Russia Publishes Erroneous Maps To Keep Foreigners Guessing

Years after the fall of the iron curtain, Russia continues to publish erroneous maps for use by foreigners involved in strategic industries. Bruce Morrow, who formerly worked on oil wells along Lake Samotlor detailed one example for the International Herald Tribune:
From the maps the Russians gave Morrow, he could never really know where he was, a misery for him as an oil engineer at a joint venture between BP and Russian investors. The latitude and longitude had been blotted out from his maps, and the grid diverged from true north.
"It was like a game," Morrow said of trying to make sense of the officially doctored maps, holdovers from the Cold War era provided by secretive men who worked in a special department of his company.
Attempting to deceive foreigners with fake maps was a common practice during the days of the Soviet Union.

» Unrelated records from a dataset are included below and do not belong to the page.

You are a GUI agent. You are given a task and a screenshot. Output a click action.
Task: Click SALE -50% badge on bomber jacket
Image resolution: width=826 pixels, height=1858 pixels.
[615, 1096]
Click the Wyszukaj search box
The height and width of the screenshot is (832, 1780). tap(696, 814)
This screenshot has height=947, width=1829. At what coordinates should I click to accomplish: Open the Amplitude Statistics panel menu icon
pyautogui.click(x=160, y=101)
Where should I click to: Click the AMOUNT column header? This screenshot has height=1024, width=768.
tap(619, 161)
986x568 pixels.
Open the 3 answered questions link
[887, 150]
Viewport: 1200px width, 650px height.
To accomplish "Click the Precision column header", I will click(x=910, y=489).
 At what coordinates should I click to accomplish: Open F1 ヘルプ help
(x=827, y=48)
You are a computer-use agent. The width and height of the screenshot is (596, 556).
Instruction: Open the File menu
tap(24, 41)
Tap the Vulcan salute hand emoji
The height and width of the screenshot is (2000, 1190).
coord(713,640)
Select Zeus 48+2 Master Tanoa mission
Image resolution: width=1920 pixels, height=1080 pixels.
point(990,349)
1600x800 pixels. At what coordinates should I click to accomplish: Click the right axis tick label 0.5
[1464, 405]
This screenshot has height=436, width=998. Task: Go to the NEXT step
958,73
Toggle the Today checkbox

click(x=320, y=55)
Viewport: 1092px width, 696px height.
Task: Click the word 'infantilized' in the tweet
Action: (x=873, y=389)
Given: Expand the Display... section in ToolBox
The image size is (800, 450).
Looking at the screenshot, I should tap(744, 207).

During the cold war, government bureaucrats created false statistics and misleading place names. Today, alterations made to maps used by foreigners include shifting the orientations from true north slightly east and using a grid that does not correspond to larger maps.

Of course, in the internet age, where detailed maps can be accessed with the click of a mouse, it may seem silly to try keep such sites a secret. The Samotlor oil field can be seen on online mapping sites such as Google Earth. If your feeling a little daring, go to 61 degrees 7 minutes north latitude and 76 degrees 45 minutes east longitude. You'll see the lake just north of the City of Nizhnevartovsk.

The secrecy rule over maps is enforced by the Federal Security Service (FSB), a successor to the Soviet KGB. Besides showing Moscow's determination to keep a close reign on Russian oil, some westerners suggest that there are other motivations for Russia's map secrecy rules:
  • They serve as a subtle trade barrier, encouraging foreign companies to seek out Russian partners.
  • They provide jobs for hundreds of cartographers that have the proper security clearance. The cartographers are employed translating between real and fake coordinates.
  • They keep key management jobs occupied by Russians, whom some suggest are more susceptible to pressure from the authorities.
Remarking on the futility of trying to keep such secrets in the internet age, Yevgenia Albats, author of a 1994 book on the KGB, told the Herald-Tribune, "The FSB knows about Google Earth as well as anybody," she said. "This does not have anything to do with national security. It's about control of the cash flow."